Analysis (ai): The poem traces a seed’s transformation into a tree, framing growth as a quiet, persistent force amid seasonal cycles. Natural imagery functions not as mere description but as a vehicle for personal reflection on impermanence and legacy.
- Tone and Perspective: A quiet contemplative tone emerges through steady progression from observation to introspection. The speaker’s shift from watcher to participant (“As I do now”) grounds the universal process in individual emotion.

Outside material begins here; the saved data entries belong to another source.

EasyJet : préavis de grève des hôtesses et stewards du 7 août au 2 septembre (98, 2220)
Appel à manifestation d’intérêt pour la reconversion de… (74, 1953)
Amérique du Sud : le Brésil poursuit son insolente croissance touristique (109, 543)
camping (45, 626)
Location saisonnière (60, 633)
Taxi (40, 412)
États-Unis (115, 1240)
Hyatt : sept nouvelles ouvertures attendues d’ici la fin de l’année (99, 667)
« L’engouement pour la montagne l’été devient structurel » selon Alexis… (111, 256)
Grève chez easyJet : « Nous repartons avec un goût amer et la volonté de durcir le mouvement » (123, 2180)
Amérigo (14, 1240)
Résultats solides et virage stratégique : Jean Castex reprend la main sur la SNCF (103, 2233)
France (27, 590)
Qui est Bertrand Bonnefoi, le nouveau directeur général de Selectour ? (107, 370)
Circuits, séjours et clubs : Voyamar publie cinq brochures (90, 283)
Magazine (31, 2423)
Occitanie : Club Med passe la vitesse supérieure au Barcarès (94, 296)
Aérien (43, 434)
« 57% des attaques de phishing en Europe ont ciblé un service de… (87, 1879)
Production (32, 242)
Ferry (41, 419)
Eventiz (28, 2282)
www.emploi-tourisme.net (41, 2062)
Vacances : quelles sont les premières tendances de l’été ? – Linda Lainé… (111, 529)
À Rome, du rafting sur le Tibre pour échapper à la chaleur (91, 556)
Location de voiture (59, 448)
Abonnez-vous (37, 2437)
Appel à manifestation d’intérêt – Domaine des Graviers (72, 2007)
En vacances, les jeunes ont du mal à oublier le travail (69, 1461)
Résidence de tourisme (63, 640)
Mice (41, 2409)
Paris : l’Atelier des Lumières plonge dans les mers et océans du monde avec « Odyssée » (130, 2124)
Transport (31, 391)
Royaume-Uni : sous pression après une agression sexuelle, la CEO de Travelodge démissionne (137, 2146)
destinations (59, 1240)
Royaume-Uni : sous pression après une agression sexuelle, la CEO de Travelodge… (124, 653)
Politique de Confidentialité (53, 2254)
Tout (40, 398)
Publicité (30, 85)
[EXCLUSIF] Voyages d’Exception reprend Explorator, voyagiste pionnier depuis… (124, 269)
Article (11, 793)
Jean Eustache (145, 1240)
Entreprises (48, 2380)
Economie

- Structure and Form: Written in iambic tetrameter with a loose rhyming pattern, the poem adheres to 19th-century formal conventions without strict adherence to closed forms. The gradual build of stanzas mirrors the developmental arc of the seed.
- Historical Context: Compared to contemporaneous Victorian nature poetry that often moralizes or idealizes the natural world, this poem resists didacticism, favoring understated realism and biological accuracy in depicting plant life.
- Author’s Body of Work: Less ornamental than Allingham’s more lyrical or folk-inspired poems, this piece stands out in his oeuvre for its restrained metaphor and focus on organic process over narrative or melody.
- Contrast with Other Works: Unlike his ballads or mythological references, this poem avoids narrative drama, aligning more with his reflective sketches of rural life yet displaying greater philosophical weight.
- Temporal Reflection: The closing question—“But where shall I be / When this little Seed is a tall green Tree?”—frames human transience against vegetative longevity, a reversal of the usual pastoral emphasis on nature’s fleetingness.
- Less-Discussed Angle: Rather than celebrating growth as progress, the poem subtly underscores the asymmetry between botanical endurance and human ephemerality, suggesting a quiet unease beneath the surface contentment.
- Engagement with Modern Concerns: Though pre-modernist, its focus on incremental development and cellular life (“cell after cell the Power in it weaves”) anticipates later ecological and scientific perspectives on growth, aligning with emerging 19th-century botany.
- Legacy and Reception: Obscure compared to canonical Victorian nature poems, it reveals Allingham’s capacity for meditative precision and deserves attention within his minor works for its understated structural coherence and temporal depth.

William Allingham (19 March 1824 – 18 November 1889) was an Irish poet, diarist and editor. He wrote several volumes of lyric verse, and his poem “The Faeries” was much anthologised. But he is better known for his posthumously published Diary, in which he records his lively encounters with Tennyson, Carlyle and other writers and artists. His wife, Helen Allingham, was a well-known artist, watercolourist and illustrator.